We hear a lot about “body fitness” and how to get it, being what comes closest to perfection (at least for now). However, showing off such a physique has its costs and requires effort and compromise. In this article we will talk about it thoroughly.
What does it mean to have a fitness body?
If we refer strictly to the definition, it is a good physical form obtained through nutrition and moderate or intense training several times a week. Hence, having a fitness body is related not only to aesthetics, but also to health.
The benefits of a toned and lean fitness are many, for example:
- Increased aerobic endurance and muscle strength
- More flexibility and balance
- Better self-esteem and mental well-being
- Less risk of cardiovascular disease
So if it really does this well, why don’t some people consider it? Mainly because getting a fitness body requires a lot of sacrifices in the gym and also some financial expense for specific foods.
Intense and prolonged workouts (more than two hours per session for more than four times a week) are not good for your health. And even the diet, if it has many restrictions on calories, does not provide the body with what it needs. The results are seen after a short time, but the price to pay on a biological and hormonal level is quite high.
It is true that a healthy lifestyle is part of contemporary common thinking and this is really important. Everyone pays more attention to what they eat, tries to get more exercise and consult doctors about “modern diseases” such as cholesterol and hypertension.
However, having a fitness body goes beyond that. It is a compromise that we must make aware of the consequences. We will get the desired silhouette, but never overshadow health to have the “perfect” physique.
How to get a healthy and strong fitness body?
Getting a healthy and strong body is the goal of many gym members. This is also why we talk a lot about “fitness”, which includes various habits, workouts and diet. If you want to enjoy a defined and toned silhouette to be envied, you have to start slowly and not expect results from day to night. Here are some tips:
1. Consult a nutritionist
A professional is essential to receive the right indications on the diet to follow. This, in fact, will depend on your weight, height, age and training. But in addition, he will also be in charge of performing various tests to rule out diseases or problems that can cause weight gain.
2. Eat healthy foods
Along with the above, nutrition is essential for maintaining a fitness body. Don’t forget the importance of fruit and vegetables, fiber, nuts, legumes and whole grains.

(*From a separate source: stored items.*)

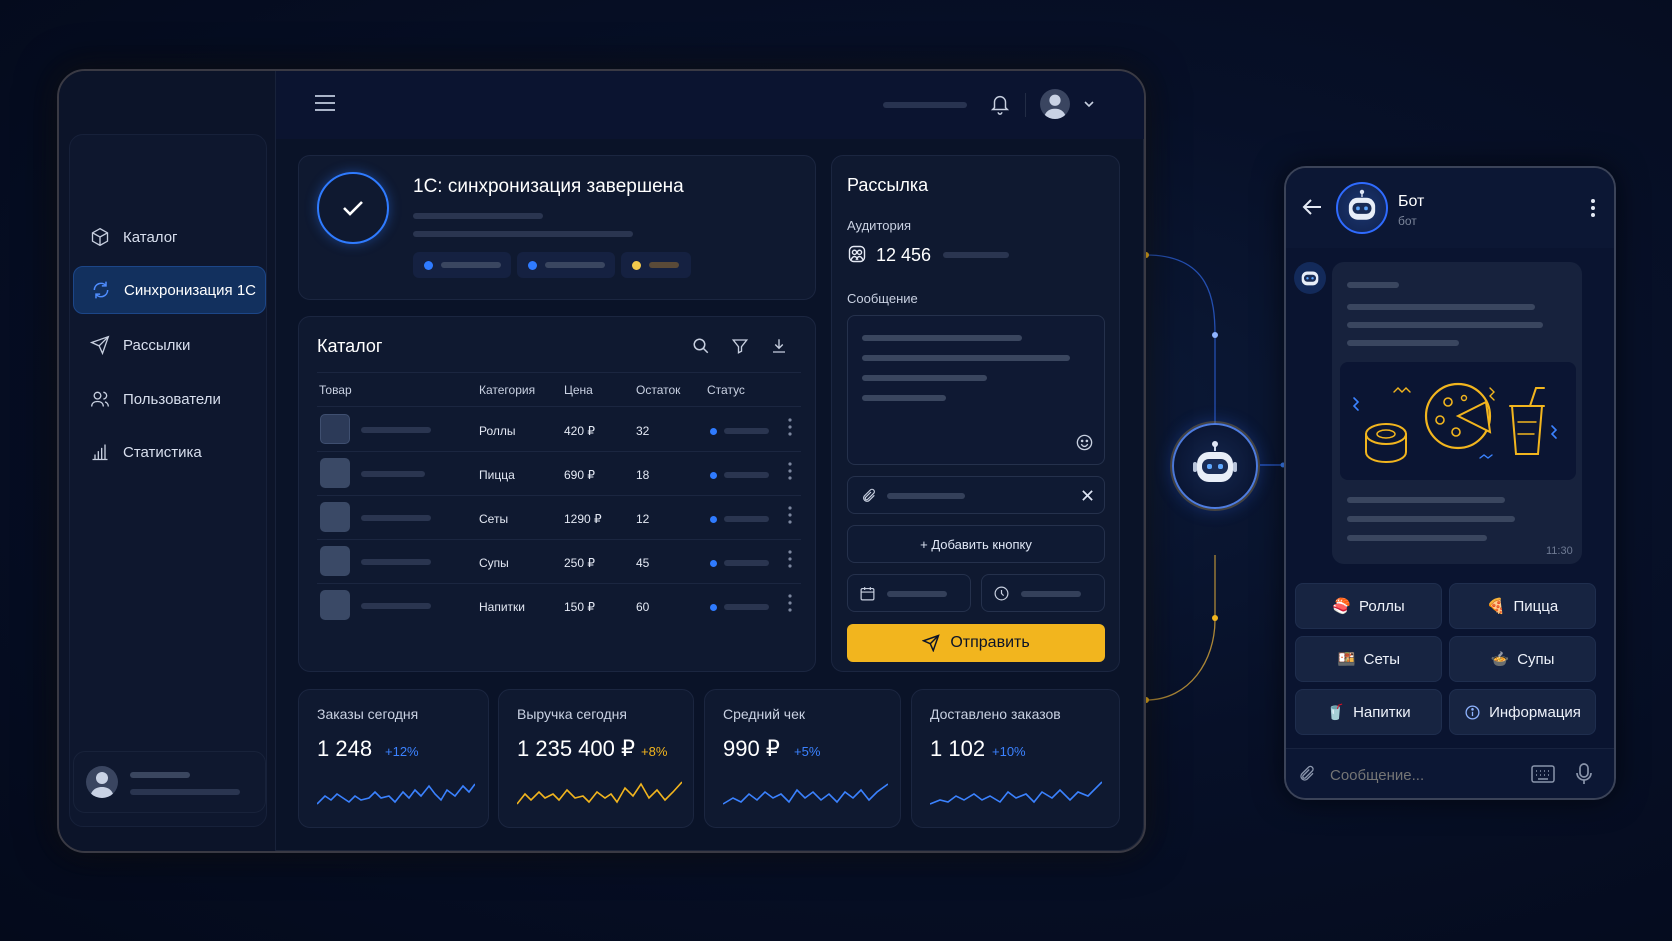 This screenshot has width=1672, height=941. Describe the element at coordinates (100, 399) in the screenshot. I see `users-icon` at that location.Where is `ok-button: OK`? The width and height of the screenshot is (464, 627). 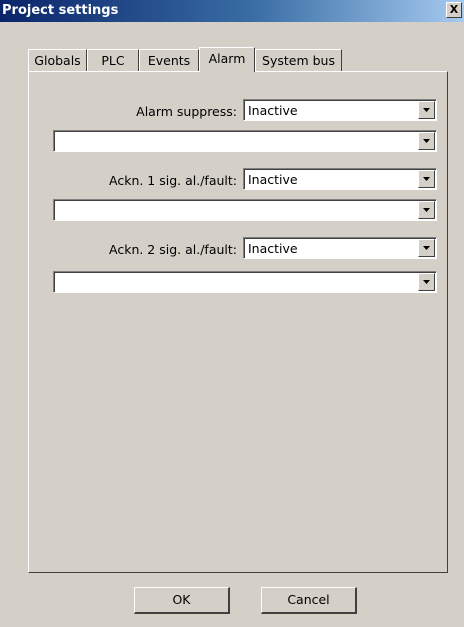
ok-button: OK is located at coordinates (182, 600). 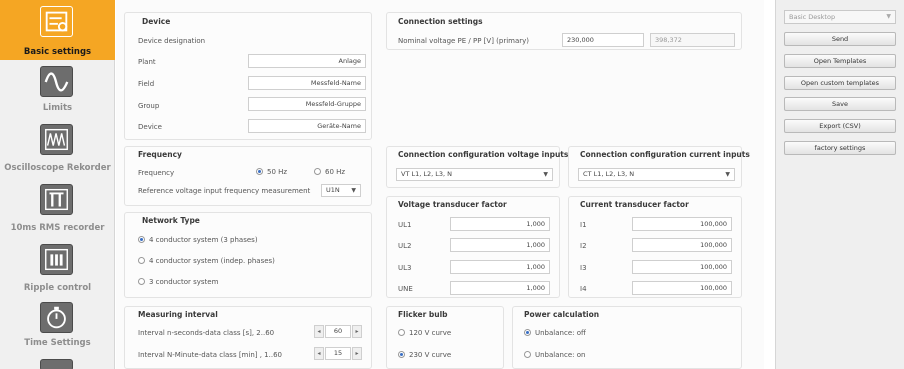 I want to click on sidebar-item-label: Oscilloscope Rekorder, so click(x=58, y=168).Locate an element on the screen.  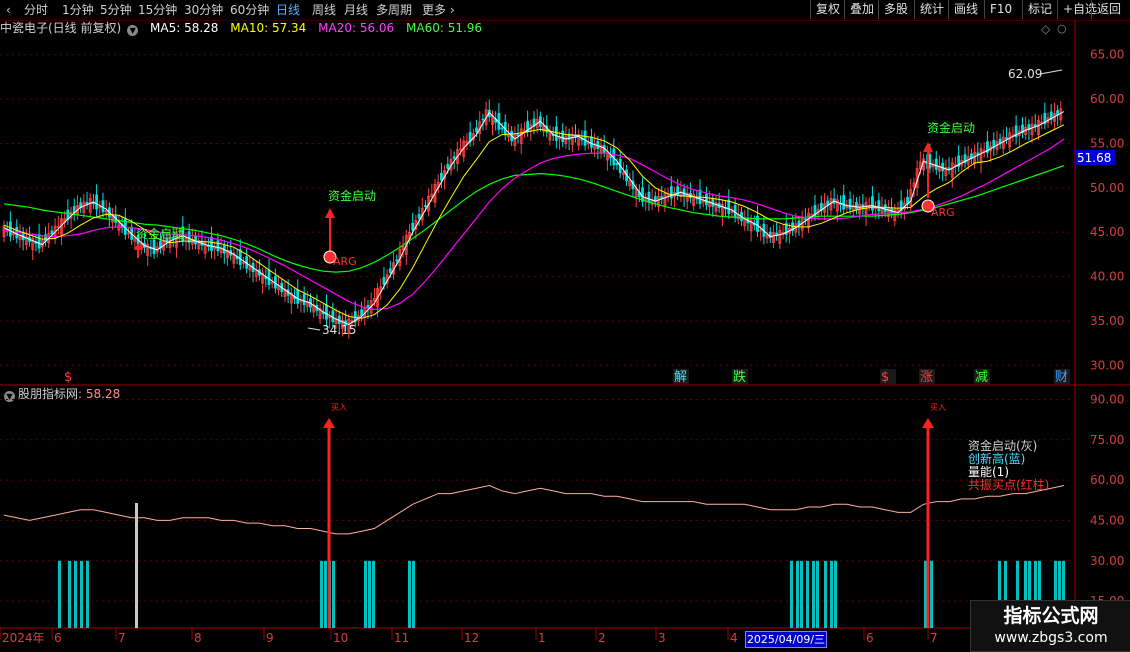
toolbar-button: F10 is located at coordinates (1000, 10).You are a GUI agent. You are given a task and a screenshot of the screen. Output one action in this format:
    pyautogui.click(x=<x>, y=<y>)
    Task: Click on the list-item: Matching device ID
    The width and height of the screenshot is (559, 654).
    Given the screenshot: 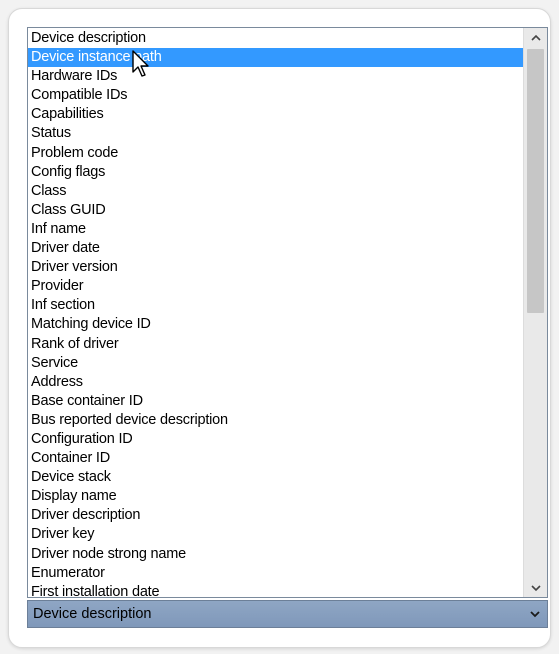 What is the action you would take?
    pyautogui.click(x=276, y=324)
    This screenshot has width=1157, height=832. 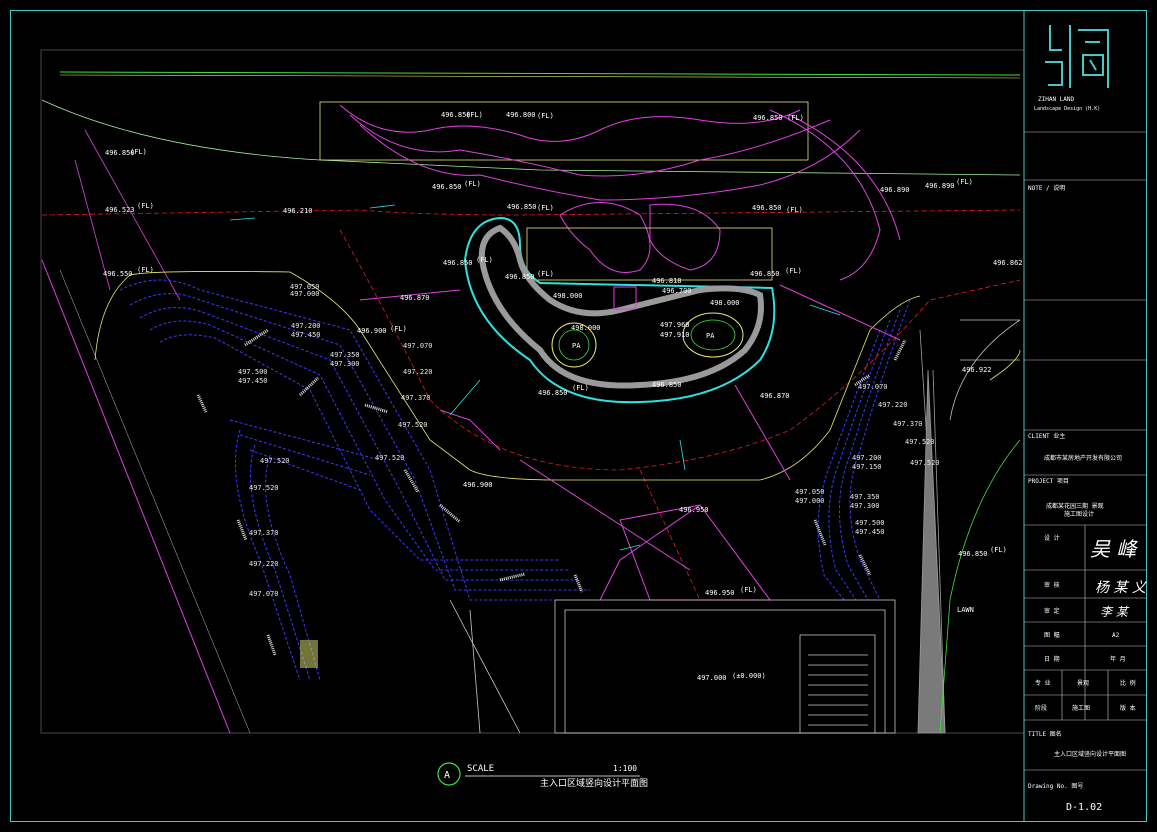 I want to click on signature: 吴 峰, so click(x=1114, y=549).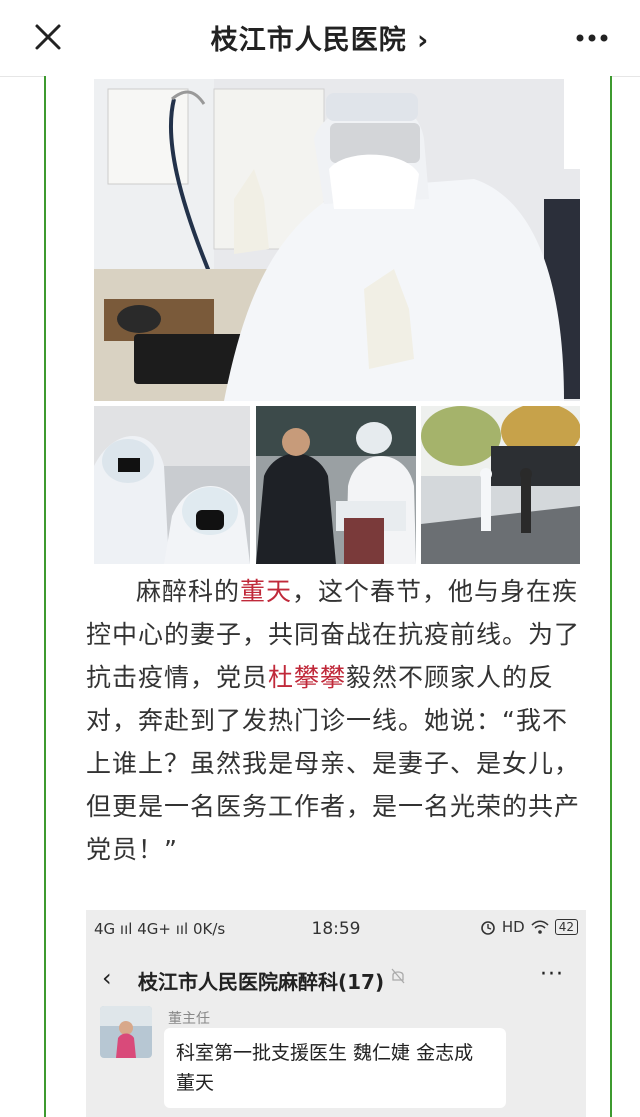 This screenshot has height=1117, width=640. What do you see at coordinates (336, 928) in the screenshot?
I see `status-bar: 4G ııl 4G+ ııl 0K/s 18:59 HD 42` at bounding box center [336, 928].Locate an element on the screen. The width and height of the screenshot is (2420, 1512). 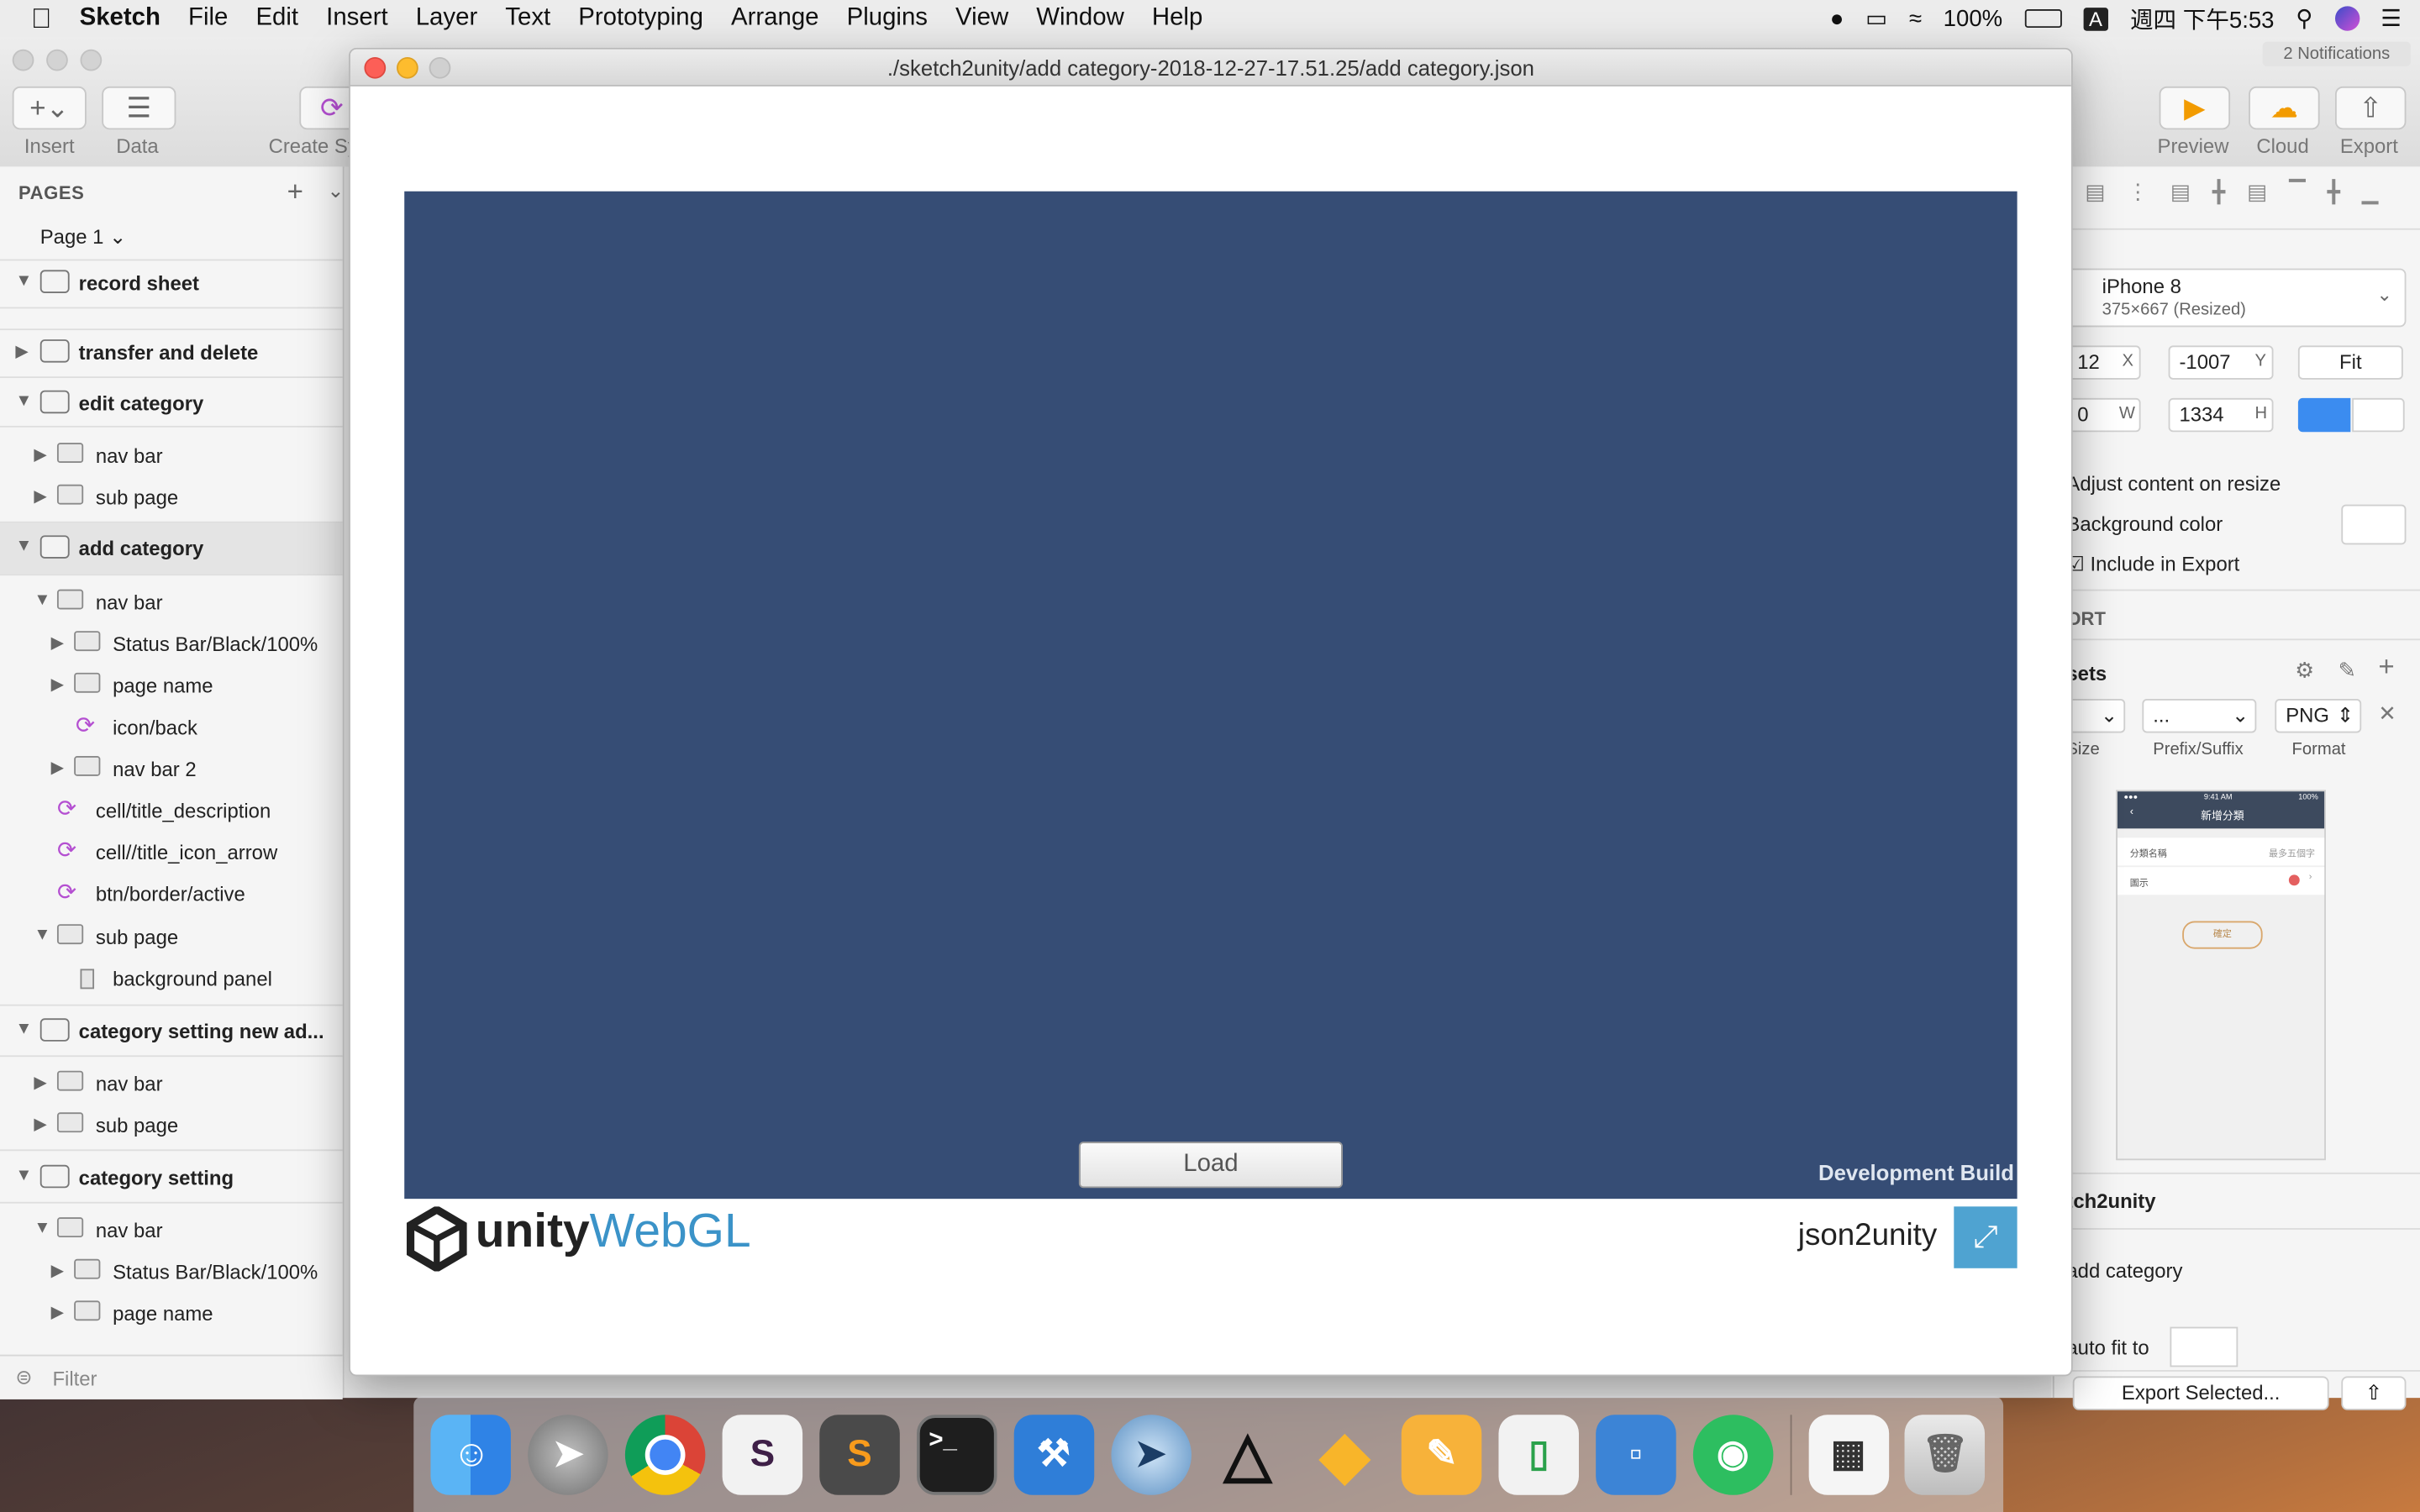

In addition, you need to reduce your consumption of sugar, salt and saturated fat in order to reach your goal faster. Instead of red meat, choose lean white meat, such as chicken or turkey.
3. Don’t “go hungry”
This is a very common mistake among those starting a diet to lose weight or get a strong and healthy body. It is best to eat until you are full to avoid anxiety or peckish at any time of the day.
The secret lies in what we eat and not in the quantity. In fact it is obvious, because filling up with vegetables and legumes is certainly different from filling up with fried or sweet foods. We also recommend that you eat more slowly and chew each bite well.
4. Train and rest
You can exercise in the gym or at home, but always remember the importance of rest for the body. To start, don’t train every day or, if you do, combine an intense session with a more moderate one (like going out for a walk).
In this way, the muscles will recover the effort and will be able to grow better and faster, to allow you to achieve a fitness body. Plus, you’ll recharge to give it your all in the next session!